(Pixel coordinate grounding data)
┄┄┄┄┄┄
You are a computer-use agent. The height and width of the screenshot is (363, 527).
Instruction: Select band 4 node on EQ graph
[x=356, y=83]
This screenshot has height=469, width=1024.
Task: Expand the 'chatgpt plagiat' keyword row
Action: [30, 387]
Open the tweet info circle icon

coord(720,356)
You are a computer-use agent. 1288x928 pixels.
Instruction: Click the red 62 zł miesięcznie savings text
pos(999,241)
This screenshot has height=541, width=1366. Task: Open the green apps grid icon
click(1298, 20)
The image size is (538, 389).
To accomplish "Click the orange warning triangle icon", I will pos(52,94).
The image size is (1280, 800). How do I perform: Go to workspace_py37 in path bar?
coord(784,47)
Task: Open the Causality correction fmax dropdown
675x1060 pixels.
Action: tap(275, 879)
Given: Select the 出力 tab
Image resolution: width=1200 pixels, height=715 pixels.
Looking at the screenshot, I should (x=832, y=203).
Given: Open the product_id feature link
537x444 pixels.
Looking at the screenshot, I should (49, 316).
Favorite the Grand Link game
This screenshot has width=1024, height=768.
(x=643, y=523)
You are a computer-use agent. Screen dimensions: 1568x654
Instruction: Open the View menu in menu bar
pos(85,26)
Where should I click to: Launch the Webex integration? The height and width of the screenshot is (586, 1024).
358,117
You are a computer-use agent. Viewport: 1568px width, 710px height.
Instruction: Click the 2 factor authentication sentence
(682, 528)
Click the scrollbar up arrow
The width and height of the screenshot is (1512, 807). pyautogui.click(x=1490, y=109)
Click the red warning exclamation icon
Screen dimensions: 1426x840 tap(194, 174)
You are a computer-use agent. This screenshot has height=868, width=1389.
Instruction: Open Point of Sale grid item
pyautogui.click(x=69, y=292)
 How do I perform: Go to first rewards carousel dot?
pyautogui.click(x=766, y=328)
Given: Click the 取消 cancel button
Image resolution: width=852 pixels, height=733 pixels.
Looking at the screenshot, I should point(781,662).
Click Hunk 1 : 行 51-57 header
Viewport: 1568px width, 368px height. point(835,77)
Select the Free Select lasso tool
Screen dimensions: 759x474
┄┄┄┄┄┄
= Exercise goal =
In your answer, reproduce every entry exactly as it was written.

= Response area =
You are a computer-use agent. The height and width of the screenshot is (363, 527).
Instruction: Select band 4 node on EQ graph
[x=356, y=83]
This screenshot has height=469, width=1024.
Task: Expand the 'chatgpt plagiat' keyword row
Action: [30, 387]
Open the tweet info circle icon

coord(720,356)
You are a computer-use agent. 1288x928 pixels.
Instruction: Click the red 62 zł miesięcznie savings text
pos(999,241)
This screenshot has height=541, width=1366. Task: Open the green apps grid icon
click(1298, 20)
The image size is (538, 389).
To accomplish "Click the orange warning triangle icon", I will pos(52,94).
The image size is (1280, 800). How do I perform: Go to workspace_py37 in path bar?
coord(784,47)
Task: Open the Causality correction fmax dropdown
675x1060 pixels.
Action: tap(275, 879)
Given: Select the 出力 tab
Image resolution: width=1200 pixels, height=715 pixels.
Looking at the screenshot, I should (x=832, y=203).
Given: Open the product_id feature link
537x444 pixels.
Looking at the screenshot, I should (49, 316).
Favorite the Grand Link game
This screenshot has width=1024, height=768.
(x=643, y=523)
You are a computer-use agent. Screen dimensions: 1568x654
Instruction: Open the View menu in menu bar
pos(85,26)
Where should I click to: Launch the Webex integration? The height and width of the screenshot is (586, 1024).
358,117
You are a computer-use agent. Viewport: 1568px width, 710px height.
Instruction: Click the 2 factor authentication sentence
(682, 528)
Click the scrollbar up arrow
The width and height of the screenshot is (1512, 807). pyautogui.click(x=1490, y=109)
Click the red warning exclamation icon
Screen dimensions: 1426x840 tap(194, 174)
You are a computer-use agent. This screenshot has height=868, width=1389.
Instruction: Open Point of Sale grid item
pyautogui.click(x=69, y=292)
 How do I perform: Go to first rewards carousel dot?
pyautogui.click(x=766, y=328)
Given: Click the 取消 cancel button
Image resolution: width=852 pixels, height=733 pixels.
Looking at the screenshot, I should point(781,662).
Click Hunk 1 : 行 51-57 header
Viewport: 1568px width, 368px height. point(835,77)
Select the Free Select lasso tool
Screen dimensions: 759x474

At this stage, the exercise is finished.